A redução dos casos de escalpelamento se dá por meio de um trabalho em conjunto de reconhecimento da dedicação da Sespa, parceiros e apoiadores, como a Marinha do Brasil, Fundação Santa Casa de Misericórdia, Defensoria Pública, Secretaria Estadual de Transportes, Capitania dos Portos, Ministério Público, Sindicato dos Médicos do Estado, Sociedade Paraense de Pediatria, Secretaria de Estado de Educação, entre outras entidades parceiras da Comissão de Erradicação dos Acidentes com Escalpelamento.

Fotos: Ascom/Sespa

“A redução aponta para o fato de que o Estado deve intensificar as campanhas educativas e a fiscalização para finalmente alcançar a erradicação dos acidentes causadores do escalpelamento”, ressaltou Socorro. Atualmente, a Santa Casa do Pará realiza o processo de implante de orelha em vítimas desse acidente. Entre 2006 e 2017 foram atendidos 129 novos casos.
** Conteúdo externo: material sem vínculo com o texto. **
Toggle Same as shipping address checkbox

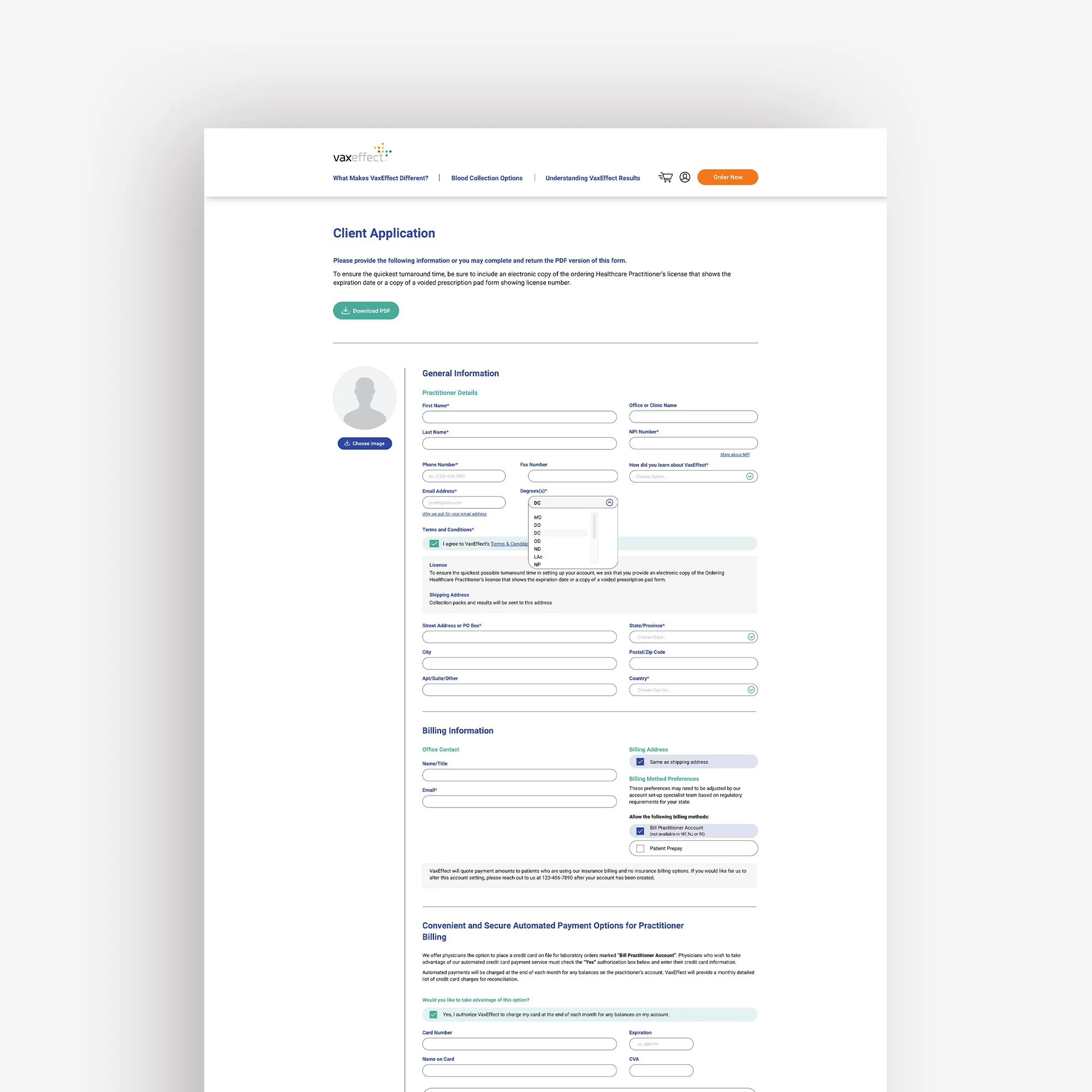[640, 762]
A coordenação de Mobilização Social, inserida na Diretoria de Políticas de Atenção Integral à Saúde (DPAIS), também vem realizando reuniões com sua rede de parceiros e propondo descentralizar o fornecimento da cobertura de eixo de embarcações, para que o serviço chegue mais rápido à população ribeirinha. “O trabalho de combate ao escalpelamento foca não só na rede de prevenção, como também na rede de cuidados. O exemplo disso é o processo de qualificação dos profissionais da saúde para o primeiro atendimento e a conquista do implante de orelhas”, disse Socorro.

Fotos: Ascom/Sespa

As vítimas de escalpelamento também recebem um apoio fundamental do Espaço Acolher, da Fundação Santa Casa de Misericórdia, que desde 2003, acolhe que hospeda pacientes vítimas do acidente, oriundos de municípios do interior, que precisam dar continuidade ao tratamento médico em Belém.

Semana Paraense – “A próxima etapa agora é a terceira edição da Semana Paraense de Enfrentamento aos Acidentes de Motor com Escalpelamento, realizada nos dias 21 a 27 de agosto, realizada nos municípios de Abaetetuba, Limoeiro do Ajuru, Curralinho, Breves, Portel, Bagre e outros”, acrescentou Socorro Silva.

Ações – A Política de Enfrentamento aos Acidentes de Motor com Escalpelamento, implantada pelo Governo do Pará, visa garantir o direito das vítimas e uma rede de serviços assistenciais, a fim de promover a conscientização pública por meio de campanhas, mobilização da sociedade, acordos com gestores municipais, ampliação da cobertura do eixo e fiscalização das embarcações, em parceria com a Capitania dos Portos.

Dados – Grande parte das vítimas é oriunda do Arquipélago do Marajó e do oeste paraense. Ao todo, 42 municípios registram as maiores incidências desse tipo de acidente. De 1982 até dezembro de 2014 foram registrados 409 casos de escalpelamento. Em 2015 ocorreram 11 casos, em 2016 houve seis registros.